La IA se consolida como uno de los principales vectores de transformación de los sistemas sanitarios en la UE. Así lo pone de manifiesto el informe que acaba de publicar la Oficina Regional para Europa de la Organización Mundial de la Salud (OMS), que analiza el estado de preparación de los Estados miembros ante la integración de tecnologías basadas en IA en el ámbito de la salud.
El estudio Artificial intelligence is reshaping health systems: state of readiness across the European Union sitúa a la Unión Europea en una posición de liderazgo global, especialmente tras la aprobación de un marco normativo integral en materia de IA. Este enfoque regulatorio, alineado con el Reglamento General de Protección de Datos (RGPD), se caracteriza por su orientación basada en el riesgo y en la protección de los derechos fundamentales, configurando un modelo de referencia internacional.
Sin embargo, el informe advierte de una notable heterogeneidad entre los Estados miembros. Mientras algunos países han desarrollado estrategias nacionales avanzadas y cuentan con infraestructuras tecnológicas consolidadas, otros presentan carencias significativas en materia de gobernanza de datos, interoperabilidad y capacitación del personal sanitario.

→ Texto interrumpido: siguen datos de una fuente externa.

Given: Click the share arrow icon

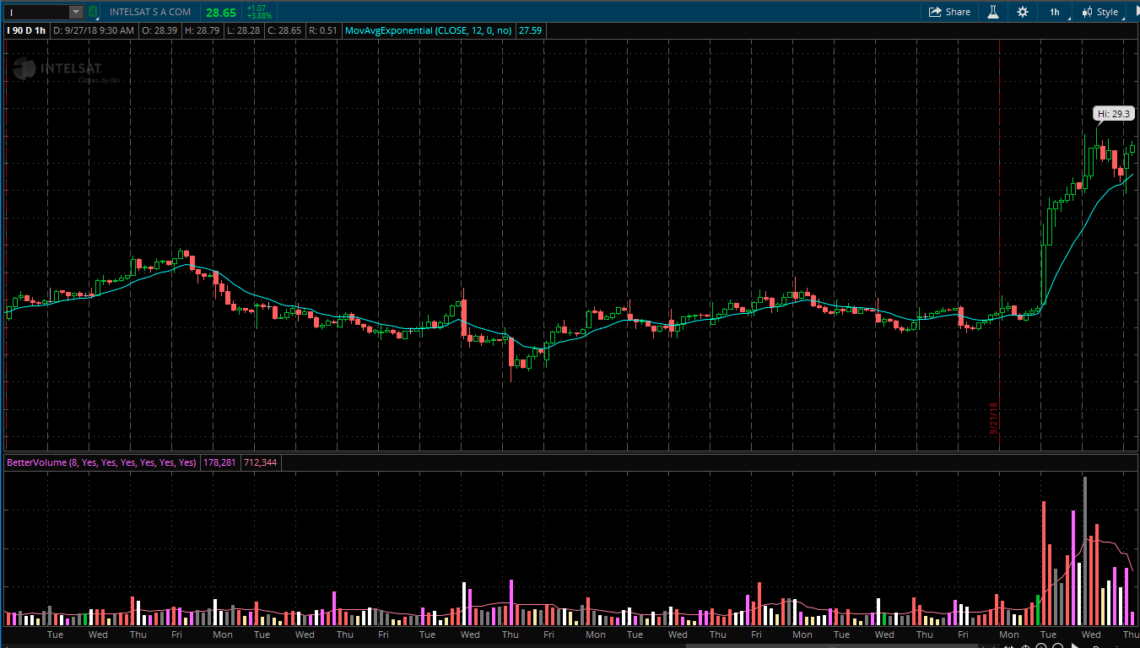Looking at the screenshot, I should pos(935,12).
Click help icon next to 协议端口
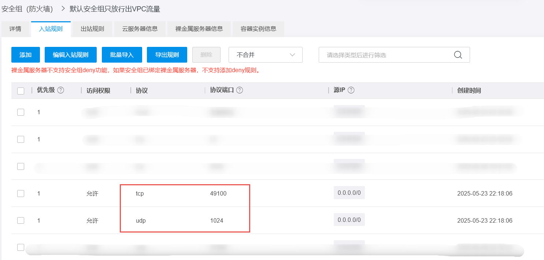This screenshot has width=544, height=260. [x=240, y=90]
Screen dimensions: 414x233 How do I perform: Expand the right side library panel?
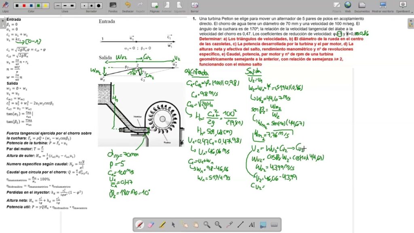point(411,23)
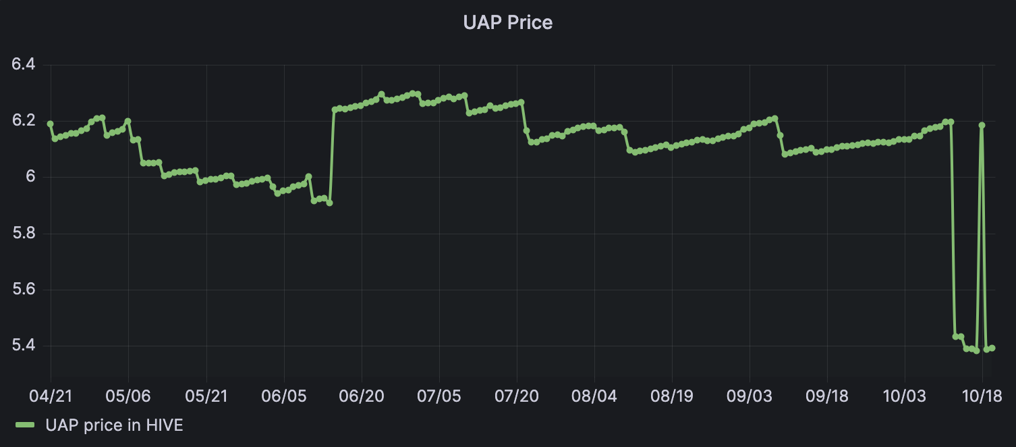The height and width of the screenshot is (447, 1016).
Task: Select the 07/20 date label
Action: coord(517,395)
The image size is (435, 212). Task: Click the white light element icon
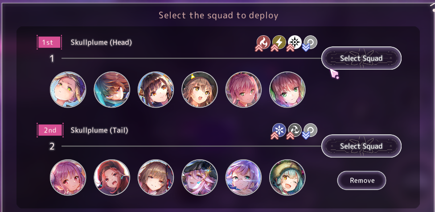tap(295, 42)
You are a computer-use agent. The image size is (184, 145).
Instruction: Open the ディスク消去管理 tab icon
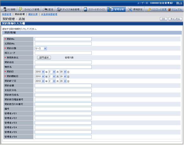click(59, 9)
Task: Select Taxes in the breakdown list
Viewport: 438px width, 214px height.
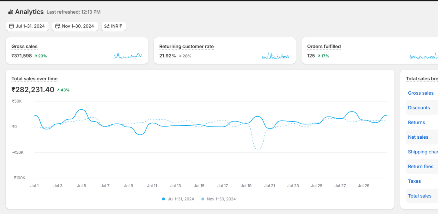Action: coord(414,181)
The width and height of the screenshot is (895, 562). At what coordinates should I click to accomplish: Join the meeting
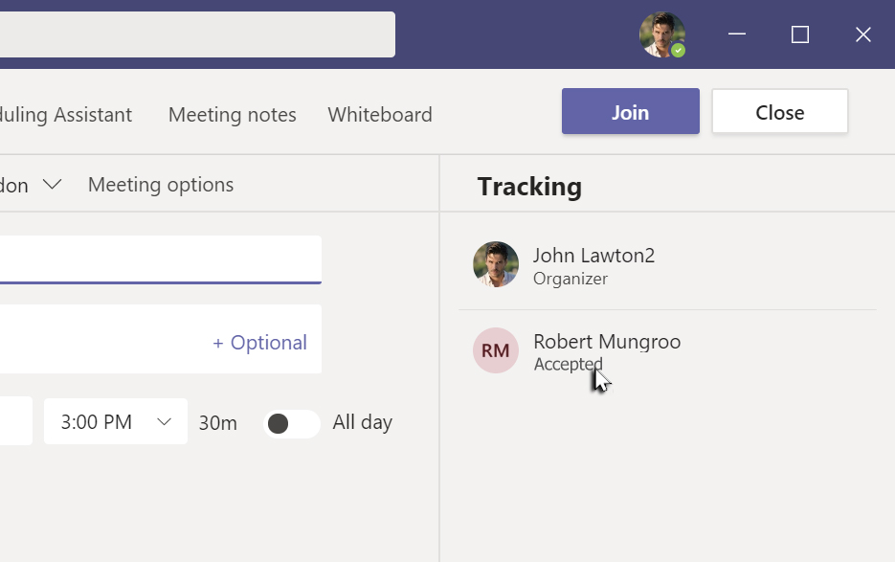pos(630,112)
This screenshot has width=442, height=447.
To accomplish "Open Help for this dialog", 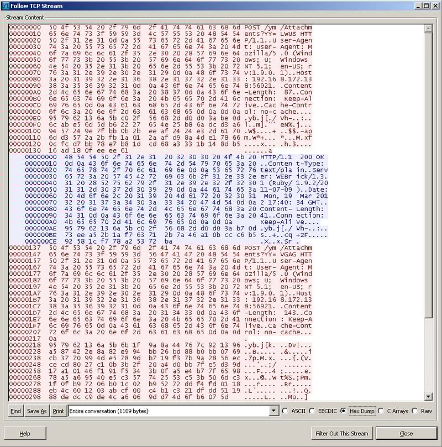I will 25,433.
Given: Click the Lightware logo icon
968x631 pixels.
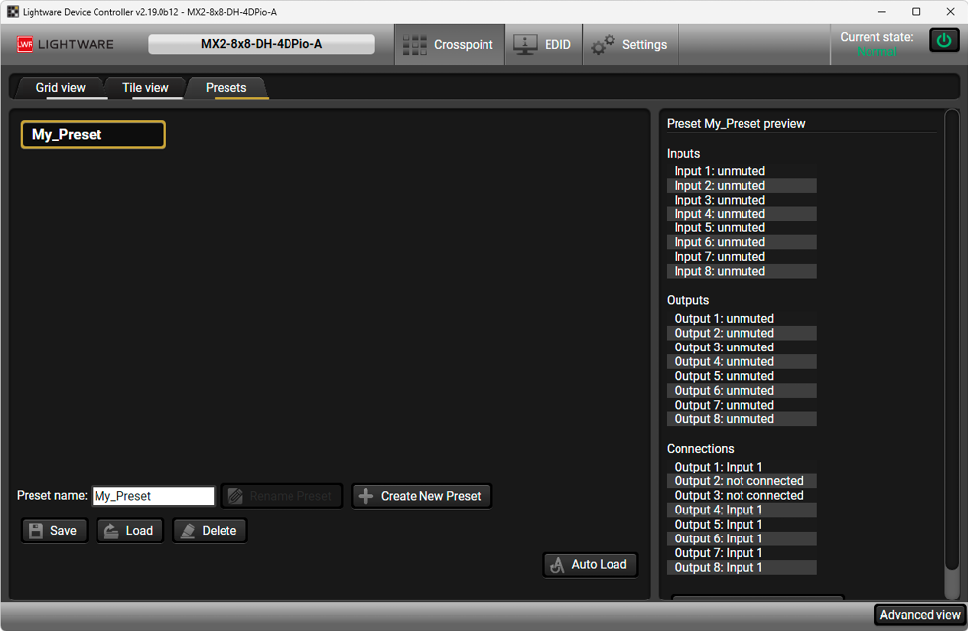Looking at the screenshot, I should point(26,45).
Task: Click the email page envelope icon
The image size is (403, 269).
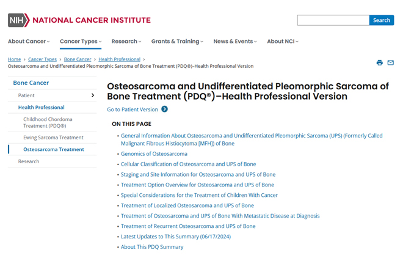Action: pos(390,62)
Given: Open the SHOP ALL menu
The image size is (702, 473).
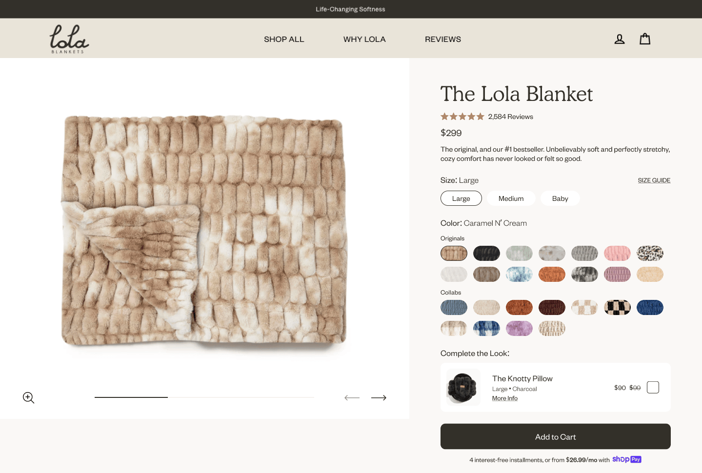Looking at the screenshot, I should (284, 39).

Desde una perspectiva jurídica, el despliegue de la IA en el sector salud plantea retos relevantes. Entre ellos destacan la necesidad de garantizar la transparencia y explicabilidad de los algoritmos, la prevención de sesgos discriminatorios y la adecuada gestión de los datos personales de carácter sanitario, considerados de categoría especial conforme al RGPD.
Asimismo, el informe subraya la importancia de reforzar mecanismos de control como las auditorías de sistemas de IA y las evaluaciones de impacto en protección de datos, instrumentos clave para asegurar un uso responsable y conforme a Derecho de estas tecnologías.
En términos prácticos, la IA ya está siendo utilizada en ámbitos como el diagnóstico clínico, la optimización de recursos hospitalarios o el desarrollo de tratamientos personalizados. No obstante, su implantación sigue siendo desigual y, en muchos casos, incipiente.
Finalmente, la OMS formula una serie de recomendaciones estratégicas dirigidas a los responsables públicos: fortalecer la gobernanza regulatoria, invertir en infraestructuras de datos, mejorar la formación de los profesionales sanitarios y garantizar que el desarrollo de la IA se realice bajo principios éticos, seguros y centrados en el paciente.
En este contexto, el futuro de la sanidad europea dependerá en gran medida de la capacidad de los Estados miembros para integrar la innovación tecnológica con el cumplimiento normativo, consolidando un modelo de inteligencia artificial que sea no solo eficiente, sino también jurídicamente garantista.